Have you ever tried Googling “How can I help the environment?” Many easy lifestyle changes might not appear at the top of the list because they are bad for business. Most companies don’t want you to consume less. They want you to buy their products!
Lucky for you, there are many simple, cost-effective changes you can make to dive into a low-waste, environmentally-conscious lifestyle. Zero Waste doesn’t have to be expensive or complicated. There are tons of “quick wins” that will support a healthy climate and potentially save your wallet.
The three industries that pollute the most are Agriculture, Oil and Gas, and Fashion (especially fast fashion). The most powerful way we can make a difference individually is to alter how we interact with these industries.
Your diet is probably the most carbon-expensive part of your lifestyle. Did you know that the food and agriculture industry emits over one-third of all human-created greenhouse gasses?
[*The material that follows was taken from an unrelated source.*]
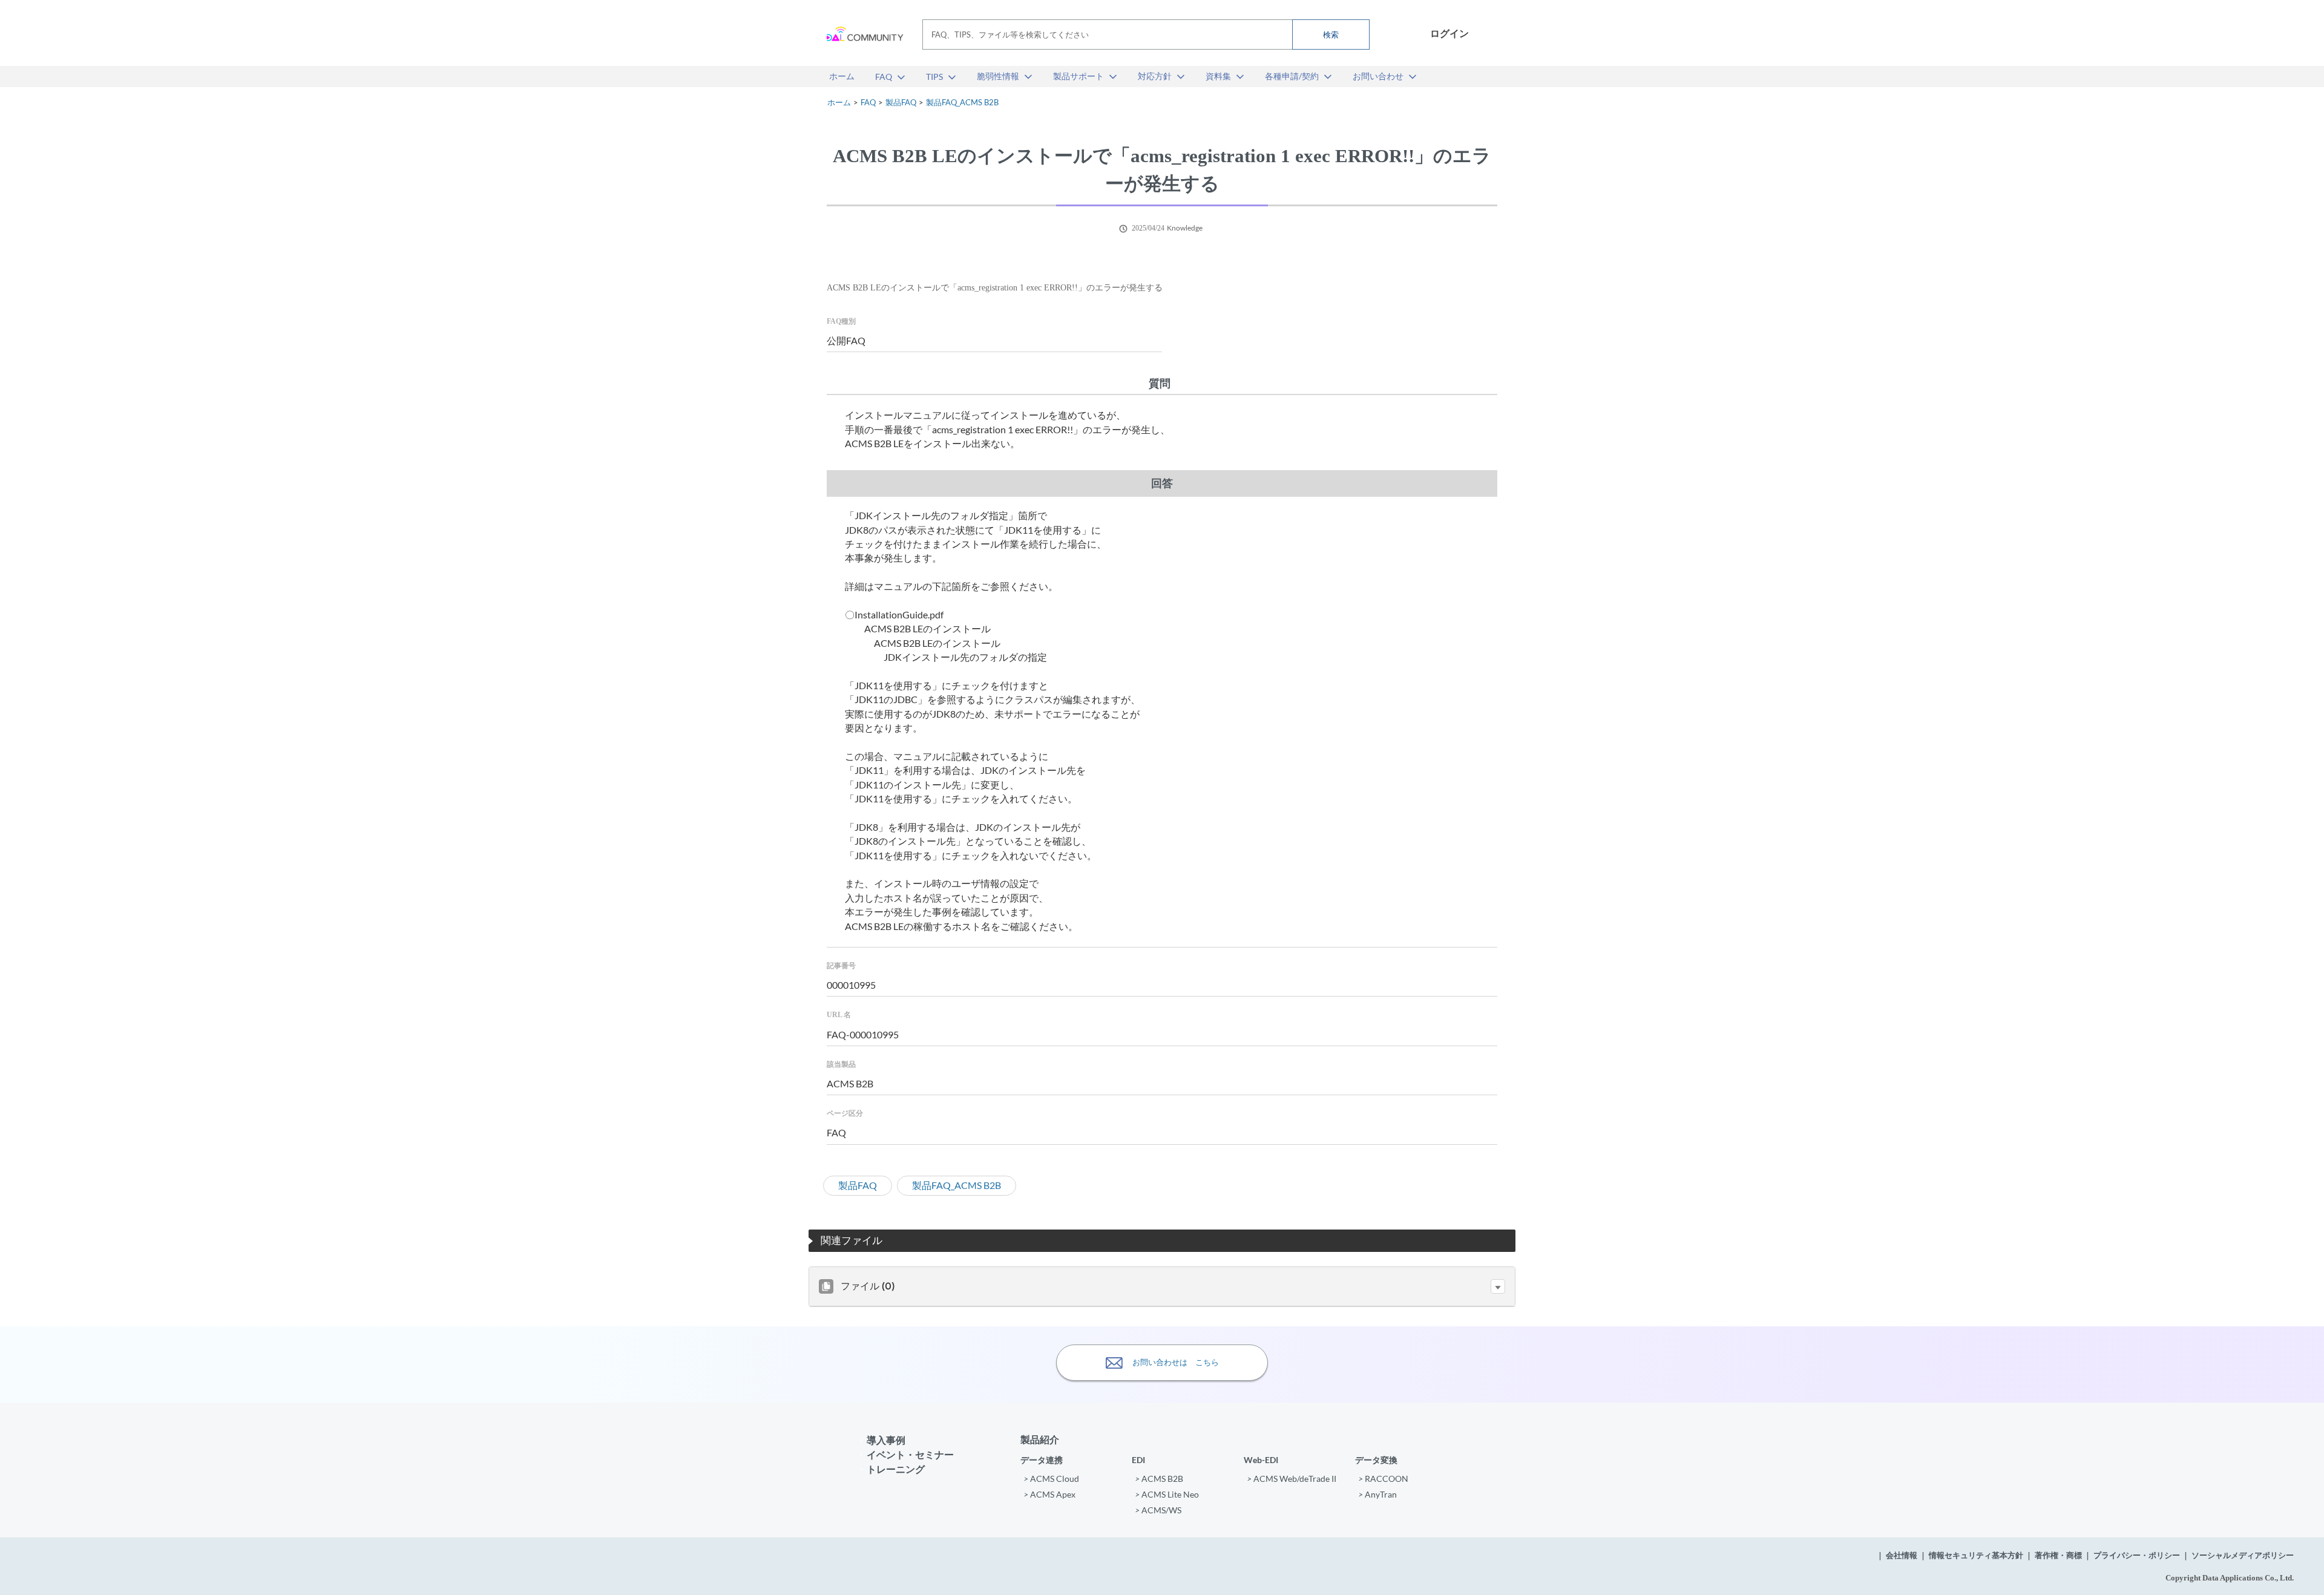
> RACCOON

If all Americans went vegan, we could cut agricultural-related carbon by 28%, reducing annual emissions by over 175 million tons! If the entire world went vegan, we could cut food-related carbon by 70%!
Rather than making a complete switch, which can be daunting and somewhat tricky, why not make a commitment to yourself to opt for more “eco-friendly” nutrition? Simply opting for a meatless Monday, shopping at the local farmer’s market, or eating one more vegetarian/vegan meal per day can significantly reduce your carbon footprint.
If you’re asking, how can I help the environment by altering my diet, the easiest way to consider your diet in terms of carbon is to place the food you’re eating on a spectrum:
The most “expensive” foods will be animals and fish that consume many calories or other animals (i.e., tuna or salmon). The “cheapest” nutrients are locally sourced, plant-based foods because they require less water, land, time, and transportation.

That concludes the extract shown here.